Prayer space does not signify a mosque.  Certain aspects of Cordoba House disqualifies it as a mosque, including space for musical performance or a restaurant, which are not allowed to be in a mosque.  However, additional prayer is necessary as the existing nearby mosques are no longer able to tend to the need for prayer space.

Furthermore, Cordoba House’s vision is bigger than being a mosque.  It is about creating a community center that serves all New Yorkers.  A prime example of this fact is the planned meditation room, where people of any faith can pray or meditate.  For all these reasons we believe it is imperative to have prayer space in the Cordoba House.

My comment was approved, I think, and then deleted. It was only a few questions actually, that I did not ask in bad faith. I figured a Cordoba representative might have good answers for them. Here was the comment verbatim:

Is there more than one meditation room?

What if one group of men and women want to pray/meditate separately? Will there be one room with a divider and one room without one?

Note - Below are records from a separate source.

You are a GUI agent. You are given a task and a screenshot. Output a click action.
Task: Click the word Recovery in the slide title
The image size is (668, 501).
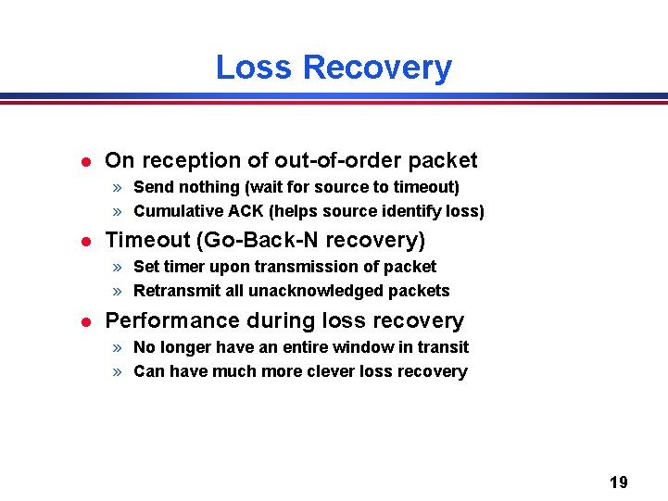pos(377,68)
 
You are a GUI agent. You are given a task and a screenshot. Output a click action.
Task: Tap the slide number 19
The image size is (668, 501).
pos(618,482)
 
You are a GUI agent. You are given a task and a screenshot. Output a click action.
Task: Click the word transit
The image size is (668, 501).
pos(443,347)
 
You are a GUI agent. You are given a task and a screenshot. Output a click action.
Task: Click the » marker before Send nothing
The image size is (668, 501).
pos(119,187)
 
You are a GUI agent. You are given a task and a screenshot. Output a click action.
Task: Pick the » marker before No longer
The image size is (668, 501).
pos(119,347)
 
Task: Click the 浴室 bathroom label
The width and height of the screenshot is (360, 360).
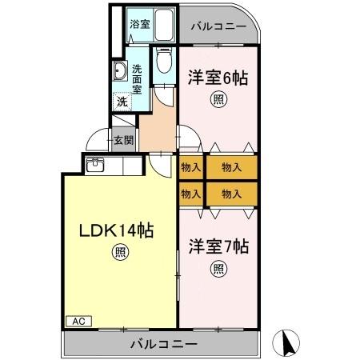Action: pyautogui.click(x=139, y=24)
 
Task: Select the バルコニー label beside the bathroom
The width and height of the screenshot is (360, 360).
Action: pyautogui.click(x=218, y=26)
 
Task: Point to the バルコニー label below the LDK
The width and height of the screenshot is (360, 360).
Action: pyautogui.click(x=163, y=344)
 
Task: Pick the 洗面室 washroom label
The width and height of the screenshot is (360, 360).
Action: pyautogui.click(x=138, y=78)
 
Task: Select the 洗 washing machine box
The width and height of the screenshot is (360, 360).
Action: pyautogui.click(x=122, y=102)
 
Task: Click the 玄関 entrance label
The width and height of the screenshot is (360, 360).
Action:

What if one group wants to pray to what Islam would recognize as an idol, in the same room as Muslims? Will there be one room for Muslims and one room for others?

These questions became looming issues, and still are, for my former university — particularly since women were prompted to pray behind the men whenever the Muslim Student Association signed out use of ballroom for afternoon prayers.

If Americans want to support moderation in Islam, would some of us, Muslims and non-Muslims, refuse to patronize an Islamic Cultural Center that segregated men and women, maybe going so far as to designate an inferior placement for women? (Peter Beinart might have to, since his recent support for the Woman of the Wall and their tactics are part of his critique of mainstream Zionism … )

Who are we supposed to support if a self-declared group of “progressive Muslims” demands the right of a women to sit with the men or a woman to lead the prayers of men and women? If an individual woman tries to pray with the men, do we support her act of civil disobedience? Do we, in this battle for a more moderate Islam, support the Islamic status quo on this issue in order not to inflame the majority of moderates using Cordoba?

I don’t know the answer to the above questions. I know that without two prayer spaces, there is going to be some stressful “interfaith dialogue,” since Muslims will not be able to pray alongside most other faiths. Would Muslims feel more accepted in America when such conflicts arise?

If the segregation of women became a public issue, would jihadist publicity point to Park51 as an example of Western disrespect for Islam and Western attempts to pollute the faith? Yes, I think so, but this is not part of an argument against building the mosque. It’s an argument against defining down “moderation” and devaluing liberalism based on our fearful sense of the amount of extremism that’s out there and its powers of persuasion.